Diamondback Energy has offloaded its produced water pipeline system in a deal with a private-equity company, creating a large industrial water company in the Midland Basin.
The deal with Five Point Energy pays Diamondback $500 million, and Diamondback retains a 30% stake in the new company, Deep Blue Midland Basin, and will receive future incentive payments if it meets performance goals.
Deep Blue starts out as one of the biggest water players in the Permian Basin, said Laura Capper, principal at Cap Energy, an energy industry consultant with many clients in the water business.
The low-profile water services sector has become an increasingly important factor in the nation’s largest oil-producing basin as earthquakes have revealed the limits of its underground water storage capacity.
“The writing's on the wall that we we’re going see a lot more consolidation,” Capper said. “I'm kind of guessing there's going to be two or three families, if you will, big midstream players.”
Reasons for consolidation begin with the well-established oil-industry strategy of spinning off operations outside of exploration and production.
“We have spent nearly a decade building a differentiated water infrastructure platform in the Midland Basin, and believe this is the opportune time to monetize this business while retaining meaningful upside through our equity ownership,” said Kaes Van’t Hof, president and chief financial officer for Diamondback, according to the announcement.
The new company is starting with 800 miles of pipelines, produced water recycling facilities able to process 500,000 B/D for fracturing, and disposal wells able to inject 2 million B/D into zones capable of holding more than 65 million bbl.
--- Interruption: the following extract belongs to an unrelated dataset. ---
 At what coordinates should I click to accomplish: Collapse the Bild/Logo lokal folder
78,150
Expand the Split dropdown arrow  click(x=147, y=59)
Diamondback has agreed to provide produced water and to supply fracturing water within a 12-county area in the Midland Basin for 15 years. The network includes “two investment-grade” customers, with leases covering 20,000 acres with expected produced water volumes of over 75,000 B/D through 2024, the release said.
It will be competing with other water companies to expand its water volumes to be handled and footprint in the Permian.
Industrial water companies in the Permian will need to build pipeline networks covering large areas to ensure customers can dispose of water to continue producing oil. Companies are working for backup disposal options since high injection levels have triggered earthquakes in areas, leading regulators to limit water-injection disposal nearby.
Over the longer term, Scott Mitchell, CEO of Deep Blue, said they plan to be “driving the advancement of new technology solutions for our customers.”
They are among the companies with desalination technology pilot projects. Finding a reliable, efficient way to remove the salts, minerals, bacteria, and remaining hydrocarbons is the first challenge.
Scaling up from a pilot plant will require creating pipeline networks that deliver water to feed large-scale operations that clean up the water, deliver it to customers, and economically dispose of the mountain of removed solids.
“Understanding that to get the economies of scale working, you’ve really got to aggregate some volumes,” adding to the pressure to consolidate, Capper said.
Growth will also increase the visibility of the water midstream business which has expanded in the Permian with minimal outside notice.
Even those following the business must do some digging to get basic information like how many miles of pipelines are currently operating because Texas has never required disclosures by a business born within oil company lease lines.
In New Mexico, where disclosure is required and water reuse is a priority, produced water represents about 70% of the water used for fracturing, Capper said. In Texas, her educated guess is it is considerably lower but growing.
The Texas Railroad Commission “is figuring out what kind of reporting enhancements they're going to make or not. We really do a less-than-impressive job of tracking our water in Texas as a whole. We don't regularly report produced water volumes. We don't report recycled volumes,” said Capper.
Those against regulation say regulators should not force water companies to give up the advantage gained by withholding information. Capper countered by saying, “It's kind of back to that old mantra: You can't really manage what you don't measure.”